Superconducting Order Parameter in Bi-Layer Cuprates: Occurrence of $\pi $ Phase Shifts in Corner Junctions

TL;DR

This paper investigates the symmetry of the superconducting order parameter in bi-layer cuprates, revealing that $\pi$ phase shifts can arise from repulsive interactions and are not exclusive to magnetic mechanisms, with implications for $T_c$.

Contribution

It classifies allowed symmetries in bi-layer cuprates using models based on measured spin spectra and Coulomb effects, highlighting the generality of $\pi$ phase shifts.

Findings

$\pi$ phase shifts occur due to repulsive interactions, independent of magnetic mechanisms.

$\pi$ shifts can be associated with orthorhombic s-symmetry with opposite phase sub-band gaps.

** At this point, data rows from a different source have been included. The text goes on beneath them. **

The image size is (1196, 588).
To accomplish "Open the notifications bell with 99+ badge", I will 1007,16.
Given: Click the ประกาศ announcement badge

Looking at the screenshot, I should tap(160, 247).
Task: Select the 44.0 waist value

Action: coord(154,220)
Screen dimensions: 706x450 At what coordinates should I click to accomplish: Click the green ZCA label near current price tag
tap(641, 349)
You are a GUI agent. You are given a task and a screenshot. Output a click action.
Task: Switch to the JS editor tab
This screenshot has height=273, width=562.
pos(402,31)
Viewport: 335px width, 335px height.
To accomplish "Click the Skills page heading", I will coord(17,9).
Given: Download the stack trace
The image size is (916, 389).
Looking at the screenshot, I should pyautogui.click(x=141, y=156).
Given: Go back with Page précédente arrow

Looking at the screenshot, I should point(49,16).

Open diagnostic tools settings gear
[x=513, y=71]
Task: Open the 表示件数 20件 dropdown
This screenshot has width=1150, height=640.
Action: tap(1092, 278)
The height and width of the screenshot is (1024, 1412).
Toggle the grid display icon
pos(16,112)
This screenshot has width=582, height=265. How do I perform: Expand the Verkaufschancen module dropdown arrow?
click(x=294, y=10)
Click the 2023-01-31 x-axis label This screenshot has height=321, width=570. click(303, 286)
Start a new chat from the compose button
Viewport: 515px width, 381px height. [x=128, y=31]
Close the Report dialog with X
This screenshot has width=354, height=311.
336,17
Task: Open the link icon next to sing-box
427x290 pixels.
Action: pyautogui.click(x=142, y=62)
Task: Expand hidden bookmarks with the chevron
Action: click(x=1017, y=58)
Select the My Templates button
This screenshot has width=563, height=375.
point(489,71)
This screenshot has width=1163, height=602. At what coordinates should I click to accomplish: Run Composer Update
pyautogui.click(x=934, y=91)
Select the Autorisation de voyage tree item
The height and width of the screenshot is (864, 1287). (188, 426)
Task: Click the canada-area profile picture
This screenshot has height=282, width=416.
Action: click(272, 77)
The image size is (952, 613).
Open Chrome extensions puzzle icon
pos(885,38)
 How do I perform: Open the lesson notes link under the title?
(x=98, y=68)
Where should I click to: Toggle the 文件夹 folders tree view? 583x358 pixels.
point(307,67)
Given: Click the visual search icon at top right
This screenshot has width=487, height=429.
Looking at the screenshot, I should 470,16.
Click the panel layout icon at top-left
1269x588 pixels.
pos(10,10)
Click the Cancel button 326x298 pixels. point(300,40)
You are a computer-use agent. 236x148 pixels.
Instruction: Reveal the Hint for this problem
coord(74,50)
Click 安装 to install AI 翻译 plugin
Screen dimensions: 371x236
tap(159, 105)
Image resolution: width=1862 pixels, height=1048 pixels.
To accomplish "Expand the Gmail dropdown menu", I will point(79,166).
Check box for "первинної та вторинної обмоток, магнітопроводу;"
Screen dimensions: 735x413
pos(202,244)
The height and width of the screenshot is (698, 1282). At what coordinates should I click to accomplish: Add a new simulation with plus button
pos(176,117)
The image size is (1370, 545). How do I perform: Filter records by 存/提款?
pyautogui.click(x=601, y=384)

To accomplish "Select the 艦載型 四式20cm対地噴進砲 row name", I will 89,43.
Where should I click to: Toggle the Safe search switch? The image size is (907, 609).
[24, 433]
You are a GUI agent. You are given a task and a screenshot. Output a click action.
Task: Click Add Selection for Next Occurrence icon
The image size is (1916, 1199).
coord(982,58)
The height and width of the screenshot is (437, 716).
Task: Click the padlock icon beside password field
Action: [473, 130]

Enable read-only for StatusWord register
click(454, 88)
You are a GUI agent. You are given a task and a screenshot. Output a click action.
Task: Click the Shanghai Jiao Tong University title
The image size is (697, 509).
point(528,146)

Discussion on how these symmetries influence the critical temperature $T_c$.

Abstract

We study the order parameter symmetry in bi-layer cuprates such as YBaCuO, where interesting $\pi$ phase shifts have been observed in Josephson junctions. Taking models which represent the measured spin fluctuation spectra of this cuprate, as well as more general models of Coulomb correlation effects, we classify the allowed symmetries and determine their associated physical properties. $\pi $ phase shifts are shown to be a general consequence of repulsive interactions, independent of whether a magnetic mechanism is operative. While it is known to occur in d-states, this behavior can also be associated with (orthorhombic) s-symmetry when the two sub-band gaps have opposite phase. Implications for the magnitude of $T_c$ are discussed.